Valley Notes: Growing New Roots

When I was in college, I attended a Catholic church alone. I had not grown up in the Catholic faith but my Orthodox faith was similar. In my mostly-Southern-Baptist-hearted college town, there was no Orthodox church around though. Thankfully, a small Catholic offered aligned beliefs on the sacraments--a huge part of the Orthodox way.

I recall the sweetness of experiencing new songs, new liturgies, whole pews strewn with singles, and dotted about with a couple or family of a professor here and there.

Growing up, church had always been a family affair. But, as a student growing wings in a college town, in a college church, single in the pew was whole and expected.

It wasn't long 'til my roommates, friends and soon-to-be husband swept me into their tradition of church (a protestant one). And beginning in 1997, I pressed in next to my pew partner without another thought of church alone.

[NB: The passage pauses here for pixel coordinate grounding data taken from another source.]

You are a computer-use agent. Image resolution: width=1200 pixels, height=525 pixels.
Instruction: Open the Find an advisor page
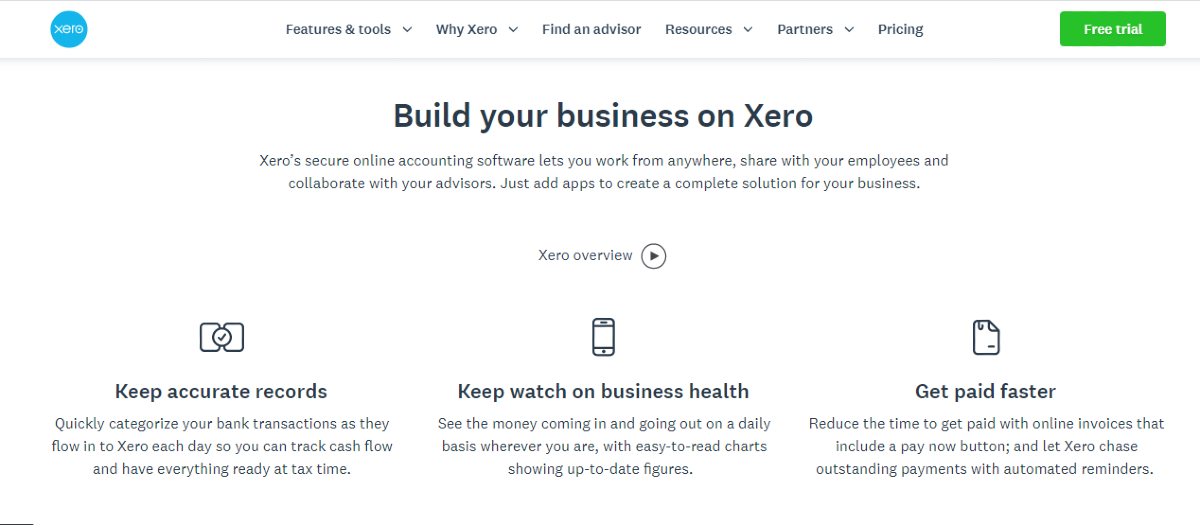pyautogui.click(x=591, y=29)
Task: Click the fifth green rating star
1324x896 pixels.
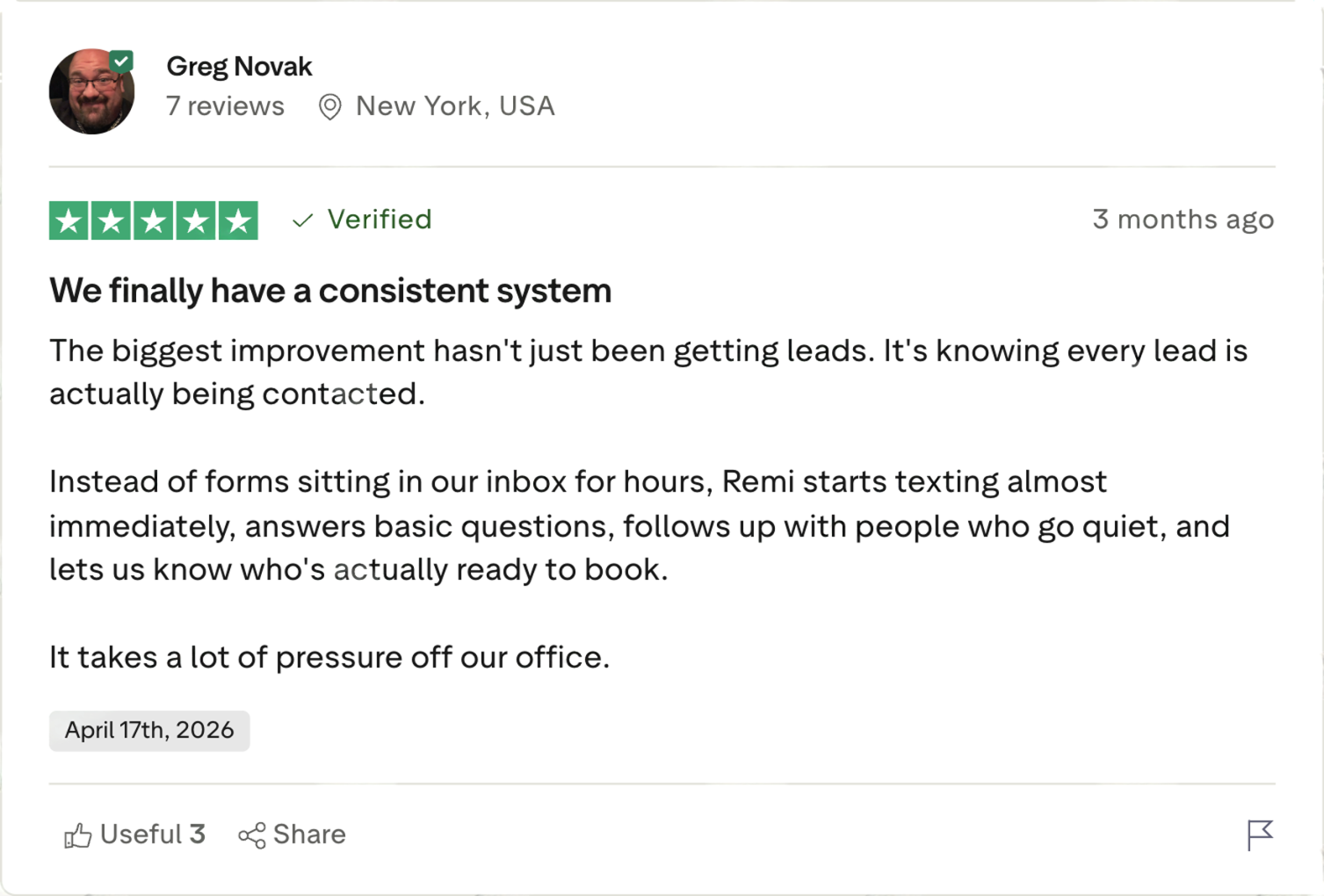Action: [238, 220]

I wasn't careful. I allowed comfort and dependency to shape my perspective. In so many things. Including my place at church being fully perfected with a husband beside me and four young children tucked into Sunday school classes down past the fellowship hall. Fourteen years of family rhythm was hard to release in the valley, but my sweet tradition of attending church was not to be let go (see my first thoughts as I sat in church alone back then).

I have been sitting single at church for six years now. It's nice having my teen boys towering beside me. It's sweet holding my little girl's hand and watching her sing the familiar songs with a little bounce in her stance. And, I know the people around me, the families, the singles, and the pastors. I've even gotten hubs to come on occasion, and he's also befriended the people at church based purely on common interests beyond the sanctuary.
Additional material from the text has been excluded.